Thuc notes - Retry strategies and patterns
With the development of microservices, software as a service and cloud nowadays, network communication between components or services is the most important part of software development. But more network communications, we faced more network problems while developing the system.
Retry is one of the solutions to handle these problems. If the system got fails action, the system can do it again. There is the main idea of any retry strategy.
Let’s take a look at common retry strategies and their benefits when applying them.
No backoff retry’s a super bare way to do retry strategy. It does the retry action immediately after failed action and has no waiting duration between retry actions if they fail.
duration(t) = 0
No backoff retry strategy is also treated as bad practice because they make the system over-working by doing the retry actions extremely. It makes both caller and callee take resources when caller can’t handle process during that time.

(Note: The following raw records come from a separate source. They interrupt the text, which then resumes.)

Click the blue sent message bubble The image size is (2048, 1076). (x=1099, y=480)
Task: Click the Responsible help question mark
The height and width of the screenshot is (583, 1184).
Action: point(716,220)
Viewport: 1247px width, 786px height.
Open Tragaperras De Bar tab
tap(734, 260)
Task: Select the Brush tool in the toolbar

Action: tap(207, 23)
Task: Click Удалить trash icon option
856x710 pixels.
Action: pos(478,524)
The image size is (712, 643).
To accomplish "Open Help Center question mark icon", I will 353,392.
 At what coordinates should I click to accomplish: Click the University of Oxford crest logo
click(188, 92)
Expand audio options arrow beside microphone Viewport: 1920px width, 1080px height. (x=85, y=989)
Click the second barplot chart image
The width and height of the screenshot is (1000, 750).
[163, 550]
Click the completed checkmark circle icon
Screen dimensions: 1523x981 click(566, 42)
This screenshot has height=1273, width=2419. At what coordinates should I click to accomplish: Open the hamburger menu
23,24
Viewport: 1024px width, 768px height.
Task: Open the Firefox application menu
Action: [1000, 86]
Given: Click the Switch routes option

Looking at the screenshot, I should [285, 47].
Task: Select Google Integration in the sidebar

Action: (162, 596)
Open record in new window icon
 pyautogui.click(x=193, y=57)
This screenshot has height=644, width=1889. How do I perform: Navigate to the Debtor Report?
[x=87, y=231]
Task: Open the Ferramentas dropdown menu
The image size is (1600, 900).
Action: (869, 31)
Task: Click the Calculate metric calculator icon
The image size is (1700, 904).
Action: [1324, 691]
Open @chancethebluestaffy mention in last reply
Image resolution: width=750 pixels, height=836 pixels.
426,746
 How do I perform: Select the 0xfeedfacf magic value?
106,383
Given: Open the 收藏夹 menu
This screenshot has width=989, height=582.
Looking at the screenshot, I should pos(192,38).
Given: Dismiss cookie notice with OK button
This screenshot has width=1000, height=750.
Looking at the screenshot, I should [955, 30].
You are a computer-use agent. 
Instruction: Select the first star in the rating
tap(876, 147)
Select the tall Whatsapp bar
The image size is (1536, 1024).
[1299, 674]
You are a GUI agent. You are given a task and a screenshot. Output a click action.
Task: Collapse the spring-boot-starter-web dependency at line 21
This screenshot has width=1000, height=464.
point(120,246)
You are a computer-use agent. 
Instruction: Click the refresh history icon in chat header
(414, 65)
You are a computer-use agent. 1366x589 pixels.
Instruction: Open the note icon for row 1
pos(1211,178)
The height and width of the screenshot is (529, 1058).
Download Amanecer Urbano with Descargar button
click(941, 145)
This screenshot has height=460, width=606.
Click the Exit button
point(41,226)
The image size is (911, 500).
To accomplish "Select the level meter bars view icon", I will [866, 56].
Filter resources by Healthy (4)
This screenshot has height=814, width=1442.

The no backoff retry should be used in special cases where you are aware of what you are doing. If you are not sure, let to use one of the next strategies, that save your system better.
The most common way to implement the retry strategy. Constant backoff retry adds a fixed waiting duration after the first failure and between retry actions.
duration(t) = <constant value>
The constant backoff retry gives callee time to breathe and recover if it failed. It provides more chances for the retry successful next time. The constant backoff works well in most situations when many concurrent retry action is small and the failed problem is fixed in a short time.
When the number of retry actions matters, especially network problems with many callers; or the system takes a long time to recover; the fixed waiting duration of constant backoff retry doesn’t give the best result. The stress is accumulated and makes the system longer to recover.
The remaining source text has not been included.